Of course, these options for explaining the sexual behavior of women in short-term relationships are not mutually exclusive, and it is possible that women have other reasons for having a short romance. “Sex is used for many different purposes, many of which have nothing to do with reproduction,” says Sarah Hill. Others point to the rigid boundaries of thinking about human sexual behavior strategies, which have remained unchanged for centuries. In particular, human behavior evolved and became extremely flexible, which allowed our ancestors to quickly adapt to changing environmental conditions, notes Alice Eagly, a social psychologist at Northwestern University. “The fact that we live in different conditions and in different circumstances,is one of the manifestations of our success as a species, so we invent ways to overcome these circumstances, she says. “We choose a partner, thinking: 'What will positively affect the life that I think I will have?' We are creative and our preferences change. '

This flexibility is shown, for example, in cross-cultural comparisons. In more traditional societies, where gender roles are more clearly defined, women value the financial prospects of a potential partner more, while men value women's skills in housekeeping. In cultures that are more amenable to Western influences, where women are more independent and more equal, preferences for both sexes become more similar, says Eagli.

And even evolutionary psychologists advise against giving too much importance to the evolutionary trends they talk about.
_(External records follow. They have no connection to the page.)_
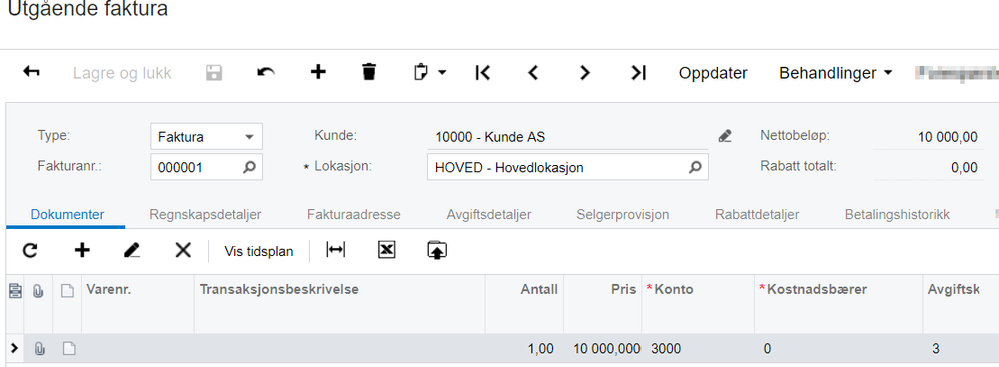The image size is (999, 367).
Task: Open the Betalingshistorikk tab
Action: [x=897, y=215]
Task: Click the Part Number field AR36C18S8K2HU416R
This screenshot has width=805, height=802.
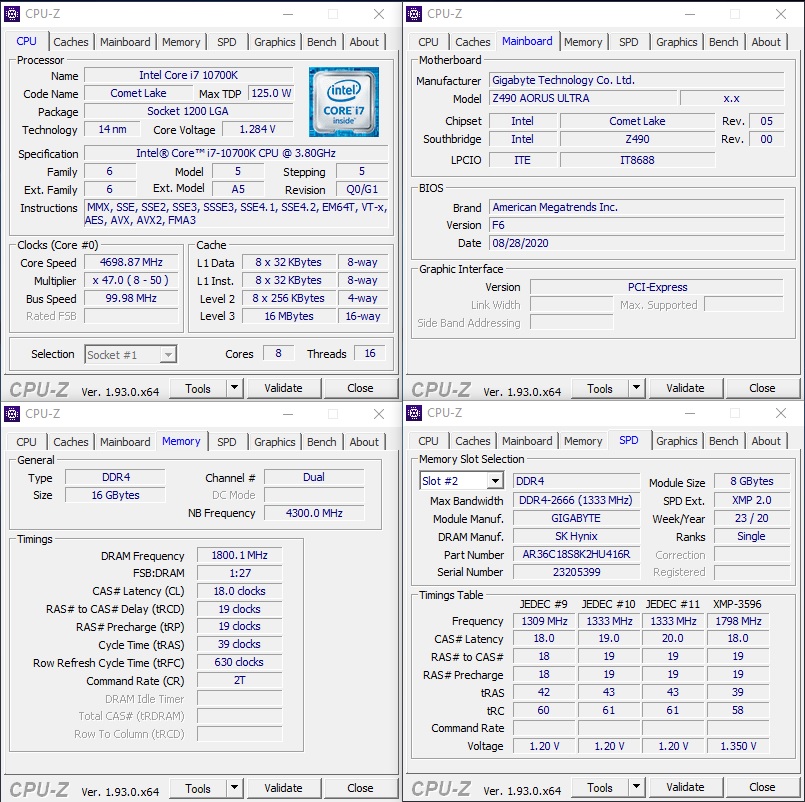Action: coord(576,554)
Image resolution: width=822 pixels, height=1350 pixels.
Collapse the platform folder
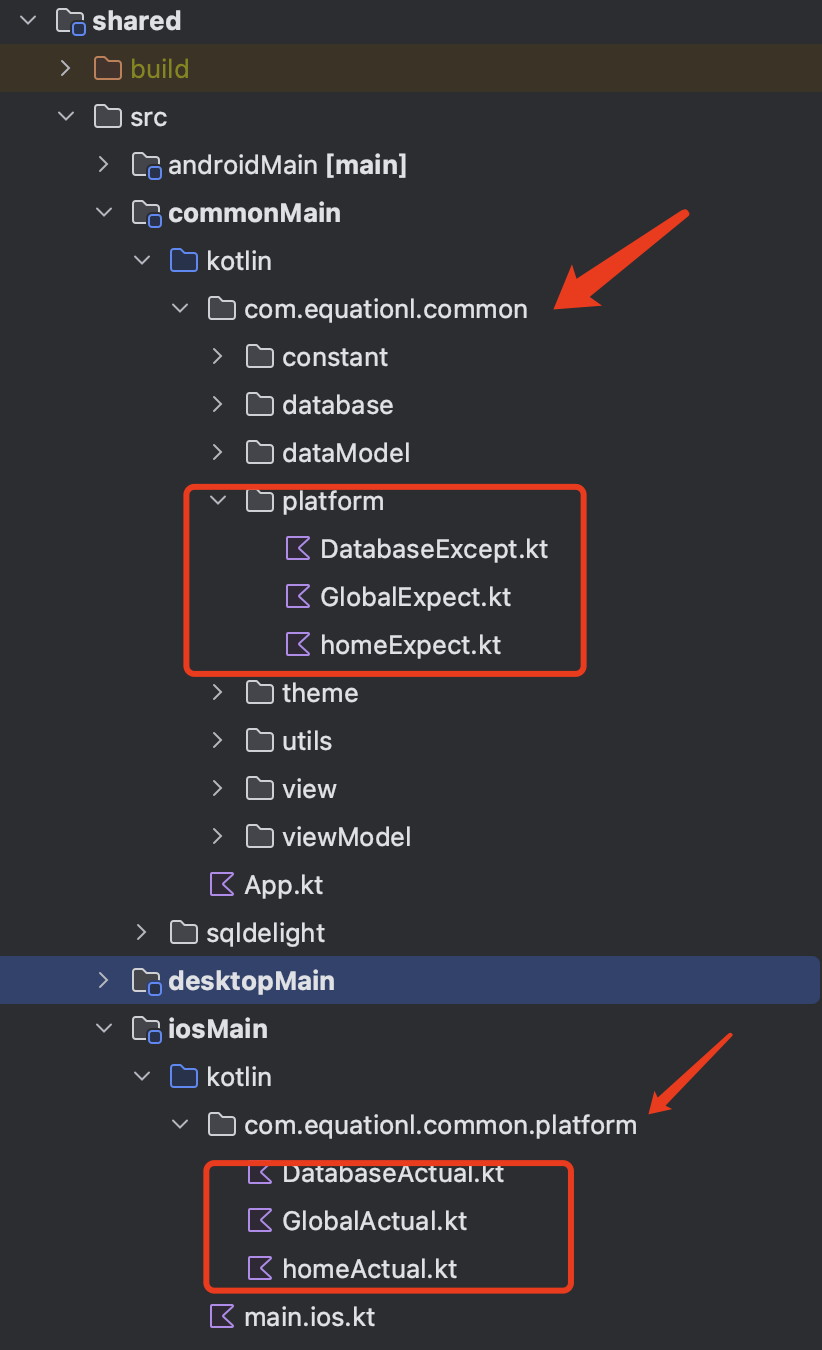(218, 501)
When you say that men are more interested in casual sex than women, people think that we are talking about all men and all women, says Peter Jonason, an evolutionary psychologist at the University of Western Sydney, Australia. “Nobody says the word“everything,”but people hear it.” Jonason, like most respected experts in evolutionary psychology, does his best to emphasize that he does not study rigid rules, but general trends. People are very different from each other. and differences in sexual behavior appear only in general in many men and women, and these patterns cannot be used to predict how a person will behave.

In the future, Bass says, we have to answer a very important question about how our long evolutionary strategies for sexual behavior work in today's world, where contraception allows women to reduce the risk of pregnancy, and economic independence frees (at least partially) women from the need to rely on the financial resources of a partner in raising children. An even more unpredictable factor is online dating, which allows millions of potential partners to find each other within the reach of our phones. Do people become more picky with so many partners? Nobody knows yet. We will follow the development of events.